* Extracted records *

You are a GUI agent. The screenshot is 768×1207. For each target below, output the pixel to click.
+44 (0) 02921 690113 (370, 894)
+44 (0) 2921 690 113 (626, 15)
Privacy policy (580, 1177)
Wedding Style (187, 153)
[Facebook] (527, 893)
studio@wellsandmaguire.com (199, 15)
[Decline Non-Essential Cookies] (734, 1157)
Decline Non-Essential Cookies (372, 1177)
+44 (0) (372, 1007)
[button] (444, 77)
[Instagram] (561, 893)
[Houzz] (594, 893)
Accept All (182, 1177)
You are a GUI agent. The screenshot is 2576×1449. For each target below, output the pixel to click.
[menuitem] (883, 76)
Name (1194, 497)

* * *

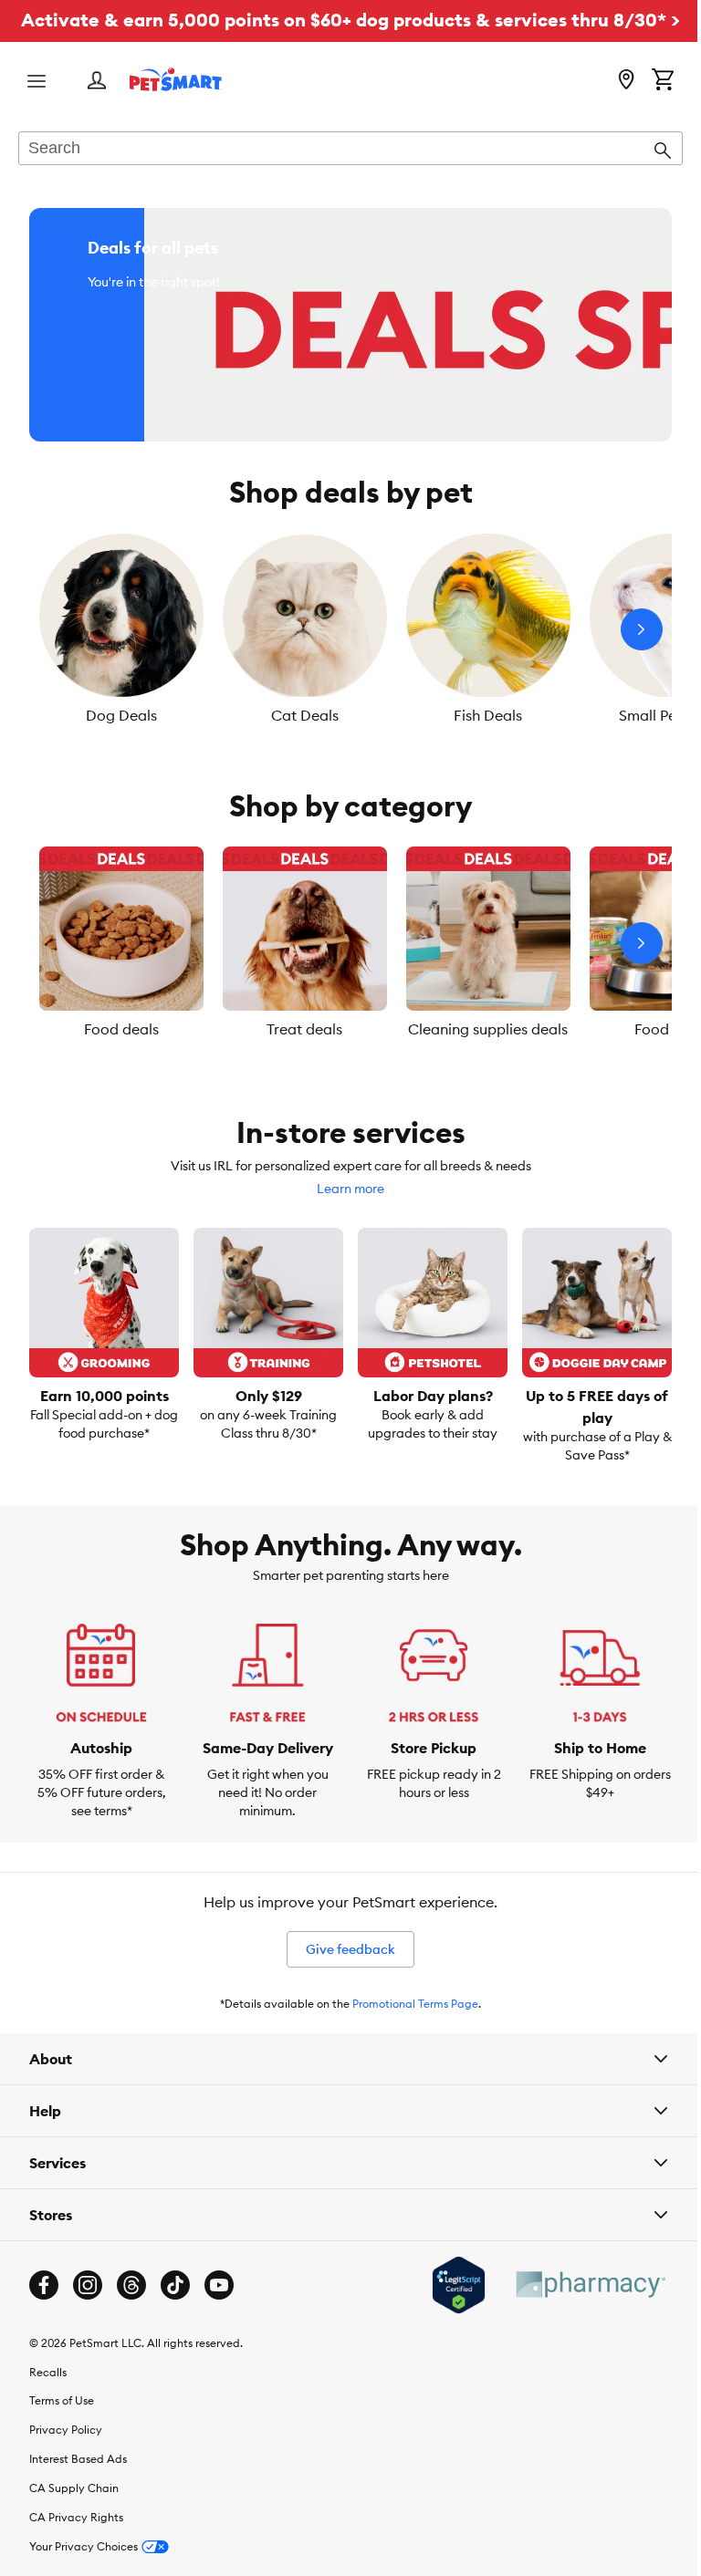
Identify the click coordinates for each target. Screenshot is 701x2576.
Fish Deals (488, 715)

* * *

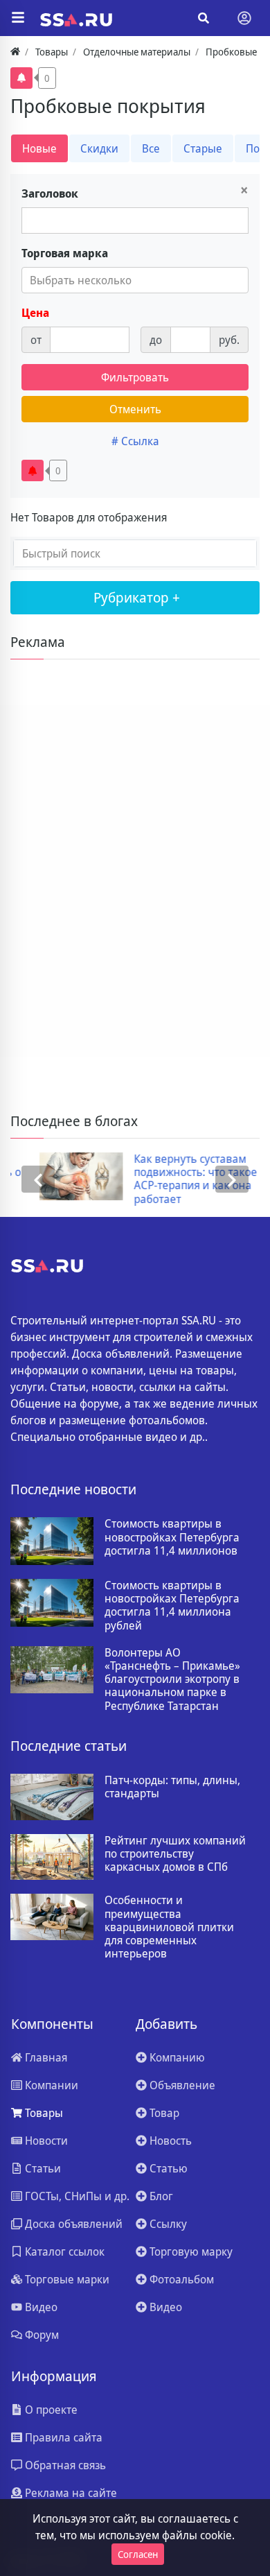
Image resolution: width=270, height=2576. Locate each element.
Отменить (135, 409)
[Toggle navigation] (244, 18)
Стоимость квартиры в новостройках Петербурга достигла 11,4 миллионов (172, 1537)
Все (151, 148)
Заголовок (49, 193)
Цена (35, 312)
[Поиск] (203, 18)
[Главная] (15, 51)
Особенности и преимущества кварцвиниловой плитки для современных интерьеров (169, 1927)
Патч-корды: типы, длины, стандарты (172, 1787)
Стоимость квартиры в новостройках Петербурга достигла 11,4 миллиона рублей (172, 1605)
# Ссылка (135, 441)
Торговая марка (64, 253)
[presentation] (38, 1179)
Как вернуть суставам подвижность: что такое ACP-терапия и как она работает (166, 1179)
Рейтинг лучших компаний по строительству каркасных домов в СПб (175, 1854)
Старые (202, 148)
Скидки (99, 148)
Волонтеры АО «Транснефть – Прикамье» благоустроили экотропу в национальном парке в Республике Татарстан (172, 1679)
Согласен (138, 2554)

* About this task *
Go through the material above, find each line with the string "Decline", and copy it.

* Response to the task *
[Decline Non-Essential Cookies] (734, 1157)
Decline Non-Essential Cookies (372, 1177)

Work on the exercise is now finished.